Diese einstweilige Anordnung, mit der das Aufenthaltsbestimmungsrecht vorläufig auf die Kindesmutter übertragen worden war, war erforderlich geworden. Die Parteien konnten sich schon nicht auf eine vorläufige Regelung hinsichtlich des Aufenthaltes von B. verständigen.
Beide Parteien drängten auf die Einholung eines Gutachtens um mit Hilfe einer Sachverständigen eine letztlich vom Gericht fortgesetzte Regelung hinsichtlich des Verbleibs von B. zu erhalten.

Das Gericht hat die Dipl.-Psychologin A. W. von der Gutachtergemeinschaft Rechtspsychologie in Bremen als Sachverständige bestellt. Diese hat mit Datum 04.02.2008 ein umfassendes familienpsychologisches Gutachten zur Frage der Regelung des Lebensmittelpunktes von B. erstattet. Hinsichtlich der Einzelheiten des Inhalts wird auch das Gutachten vom 04.02.2008 verwiesen.

B. hat in der Zwischenzeit in Ausführung der einstweiligen Anordnung bei der Kindesmutter in Hannover gelebt. Diese kann ab Mai das Referendariat als Berufsschullehrerin in Hannover beginnen. Inzwischen ist B. auch seit Ende Februar bei einer von der Kindesmutter ausgesuchten Tagesmutter.
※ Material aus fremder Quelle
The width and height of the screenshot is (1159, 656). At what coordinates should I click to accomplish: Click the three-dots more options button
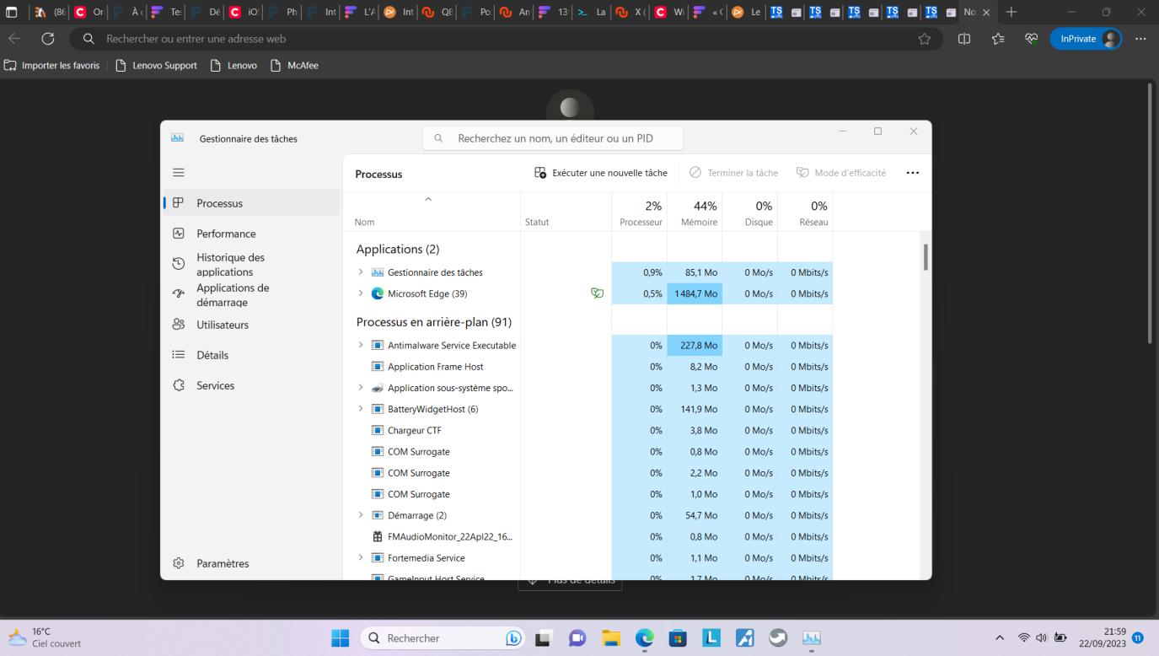[x=912, y=173]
Die Kindesmutter ist weiterhin der Auffassung, dass sie trotz ihres Referendariats sich besser um B. kann. Sie beantragt daher, das Aufenthaltsbestimmungsrecht für B. endgültig auf sie zu übertragen.

Nach Eingang des Gutachtens der Sachverständigen, die sich für einen vorübergehenden Aufenthalt von B. beim Kindesvater ausgesprochen hat, erklärt die Kindesmutter, dass sie auch bereit sei, von der Ableistung des Referendariats abzusehen und eine Erwerbstätigkeit in ihrem erlernten Beruf als Krankenschwester oder als Krankenpflegelehrerin aufzunehmen.

Die Kindesvater ist hier anderer Auffassung.

Er stellt insbesondere darauf ab, dass B. bei ihm ein familiäres Umfeld vorfindet. Er habe trotz seiner Beschäftigung in der Firma seines Vaters ab Nachmittag genügend Zeit, sich um B. zu kümmern. Vormittags sei B. bei der Mutter des Kindesvaters in Obhut.

Das Gericht hat das Aufenthaltsbestimmungsrecht in der Hauptsache auf den Kindesvater übertragen.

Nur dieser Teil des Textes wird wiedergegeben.